In the text on abstract logic, condense the paragraph beginning "We don't demand anything more specific" into a short bulleted list that keeps its main facts.

TEXT PASSAGE:
++++++++

This post is primarily directed at students in the AI class at University Erlangen to explain the basics, and in particular the formalism we use in the lectures, of abstract logic.

In its (not actually, but for our purposes) most abstract form, a logical system consists of three things:

1. A language $$\mathbb L$$, i.e. a set of formulae,
2. a class $$\mathbb M$$ of models, which we use to assign a truth value to a formula, and finally
3. a logical entailment relation $$\models$$ between models and formulae.

We don’t demand anything more specific. The formulae and models may look however we want them to; as long as we have a relation $$\models$$ between models and formulae, we have a logical system. There’s nothing that forbids us from defining $$\mathbb L:=\mathbb N$$, $$\mathbb M:=\mathbb N$$ and $$n\models m$$ if $$n$$ is divisible by $$m$$. It’s pointless as a logical system, but it is a logical system.

++++++++

[Text and item location entries]

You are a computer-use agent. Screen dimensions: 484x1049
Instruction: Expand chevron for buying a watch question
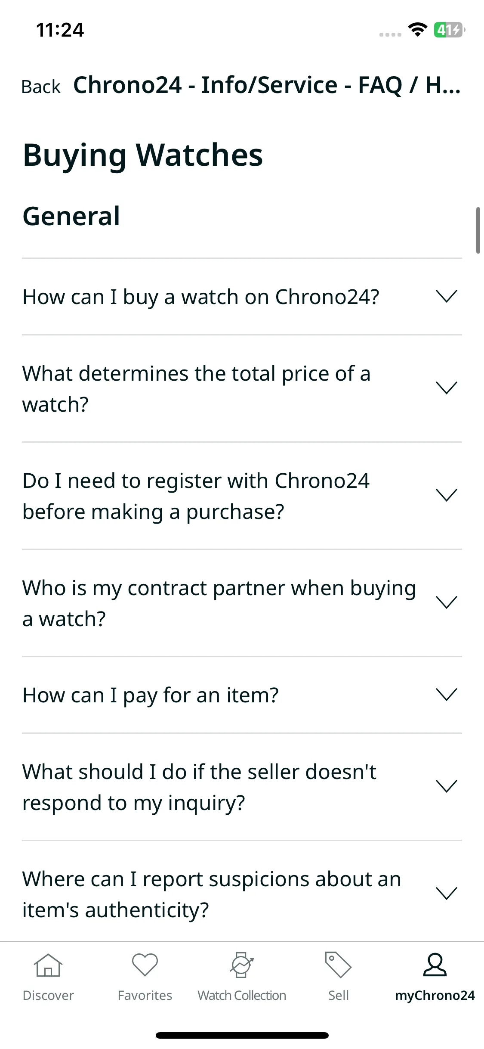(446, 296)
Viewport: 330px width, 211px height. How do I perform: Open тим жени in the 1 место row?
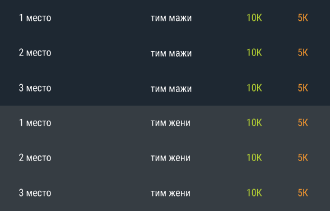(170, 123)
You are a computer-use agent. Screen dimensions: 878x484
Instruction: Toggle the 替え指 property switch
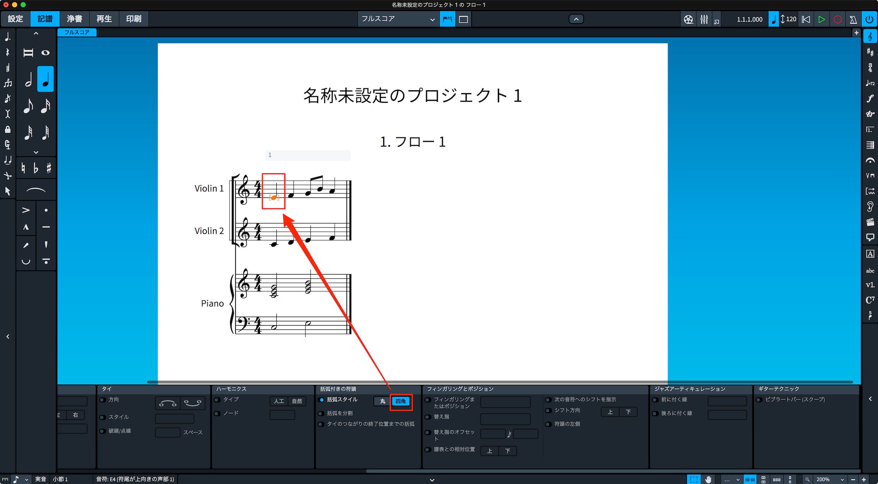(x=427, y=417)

++++++++

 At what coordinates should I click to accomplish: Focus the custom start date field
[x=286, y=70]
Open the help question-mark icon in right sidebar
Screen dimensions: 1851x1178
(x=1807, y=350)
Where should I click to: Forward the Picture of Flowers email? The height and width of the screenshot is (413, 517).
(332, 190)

++++++++

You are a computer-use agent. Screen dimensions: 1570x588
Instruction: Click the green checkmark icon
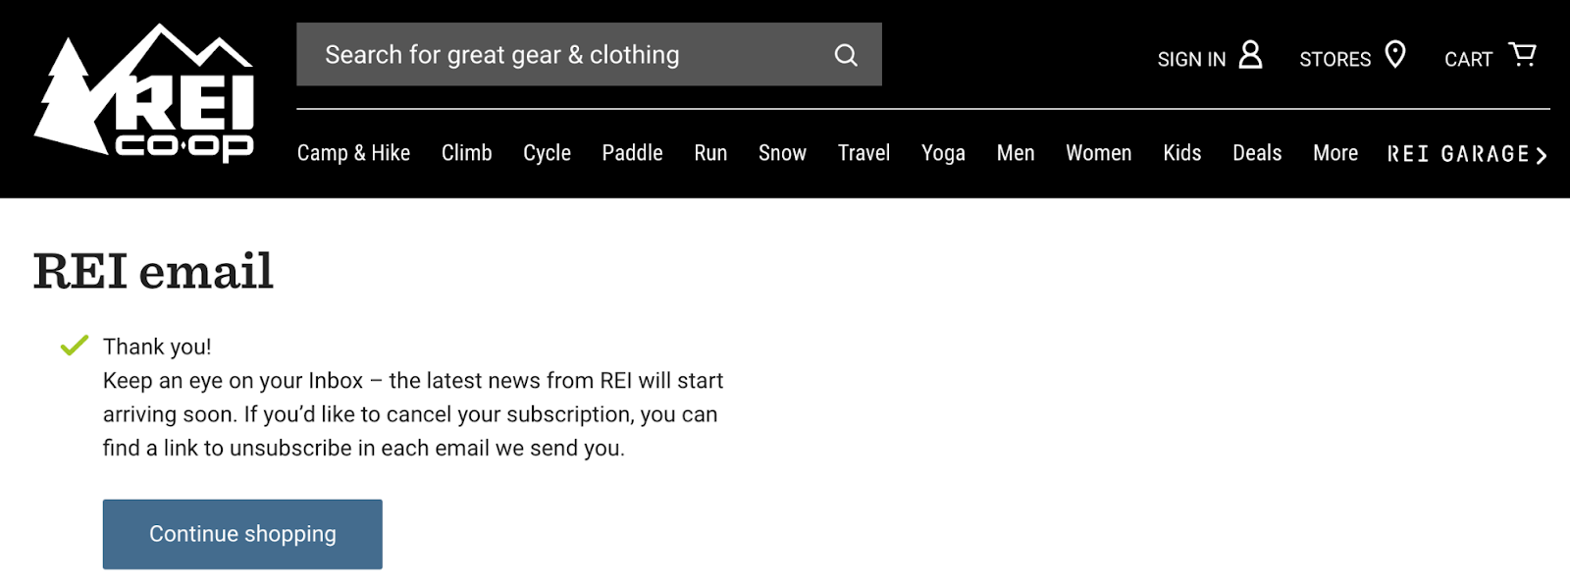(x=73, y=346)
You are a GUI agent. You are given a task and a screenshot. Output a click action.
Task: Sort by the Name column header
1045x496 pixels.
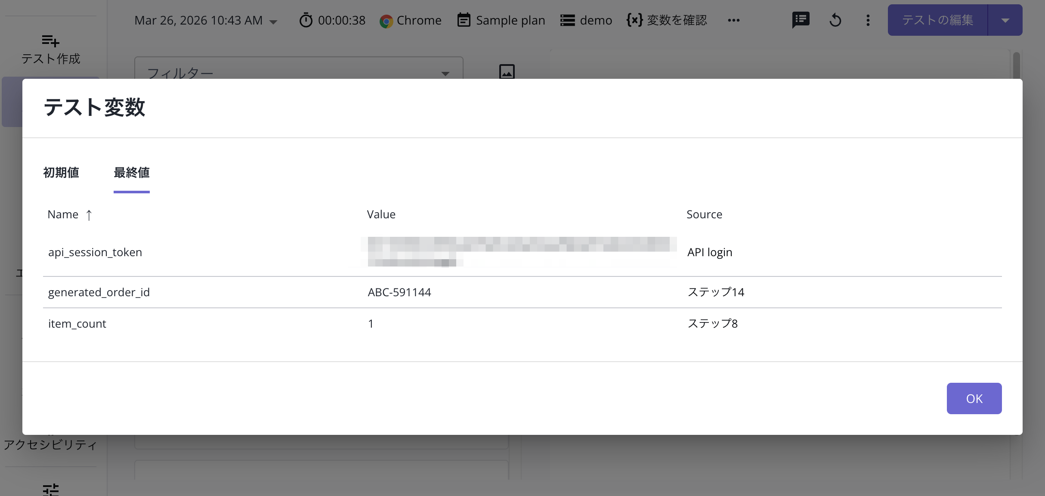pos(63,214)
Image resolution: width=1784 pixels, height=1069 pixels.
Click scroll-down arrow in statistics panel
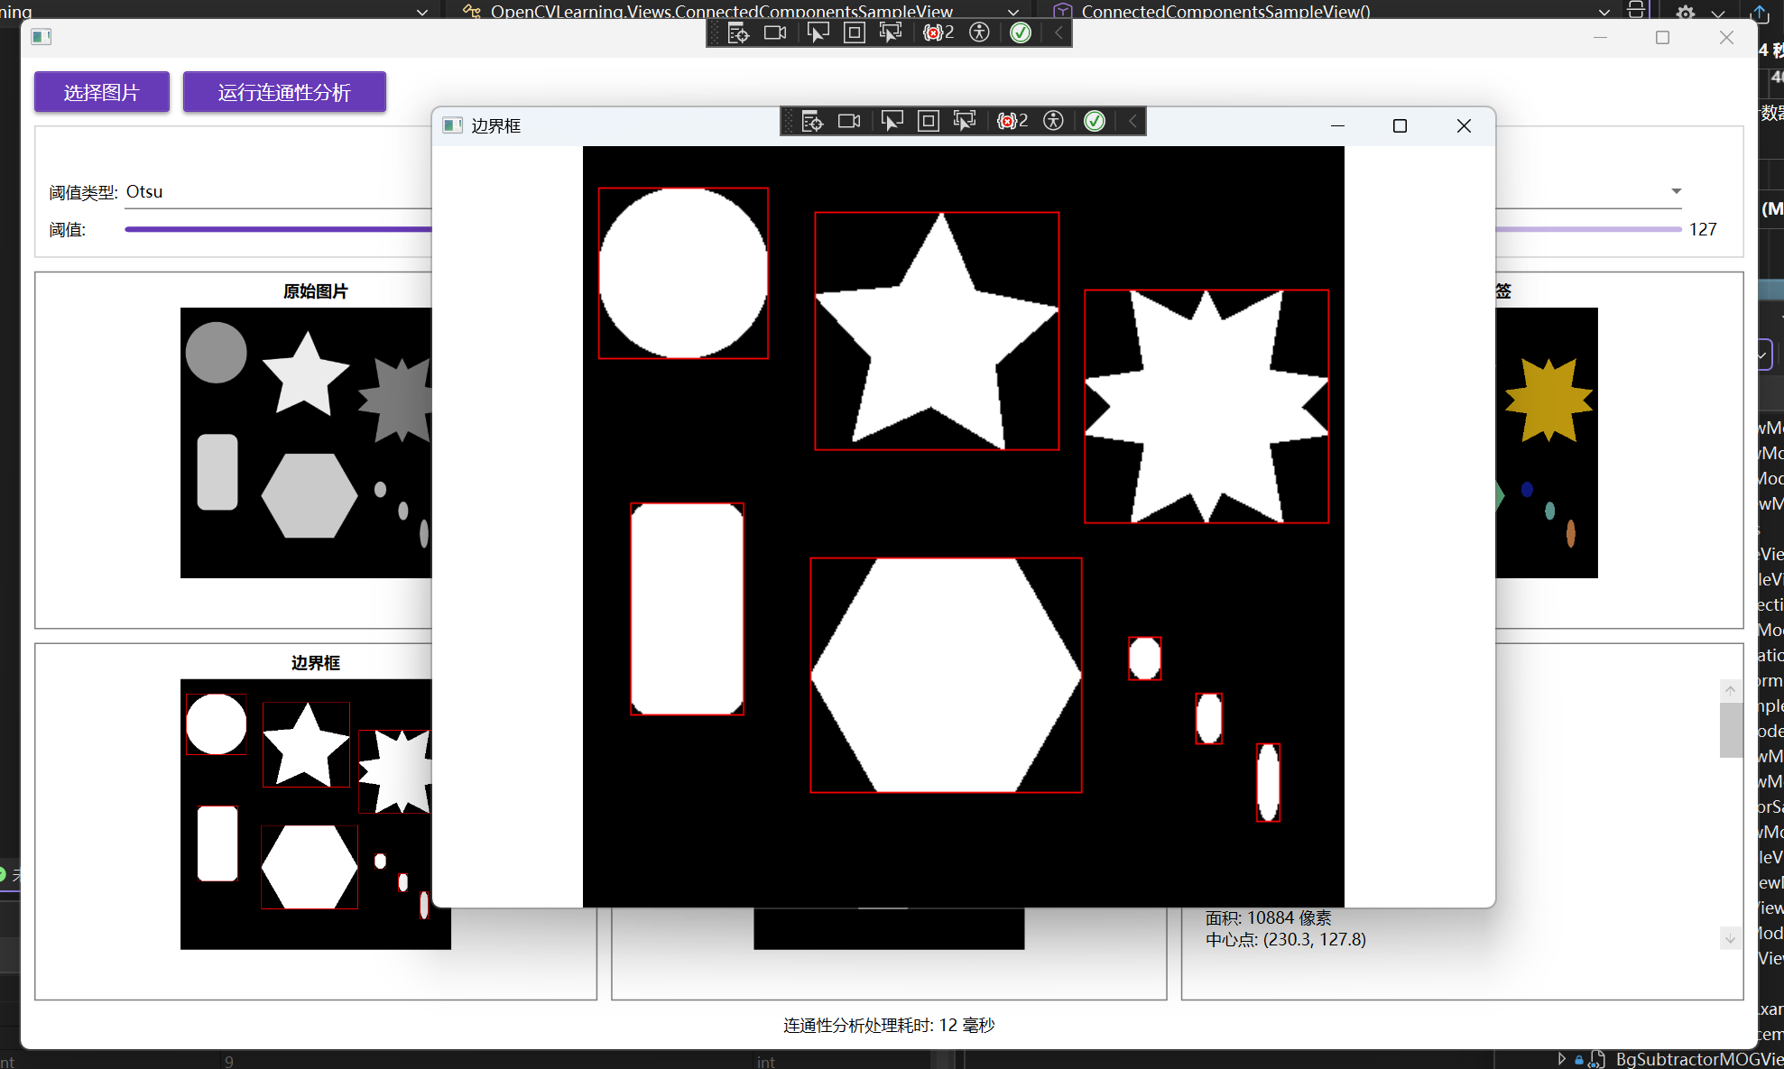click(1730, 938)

++++++++

FULL OUTPUT:
- Nothing more specific is required of a logical system.
- Formulae and models may take any form, as long as there is a relation ⊨ between models and formulae.
- For example, one could define 𝕃 := ℕ, 𝕄 := ℕ, and n ⊨ m if n is divisible by m.
- That example is pointless as a logical system, but it still counts as one.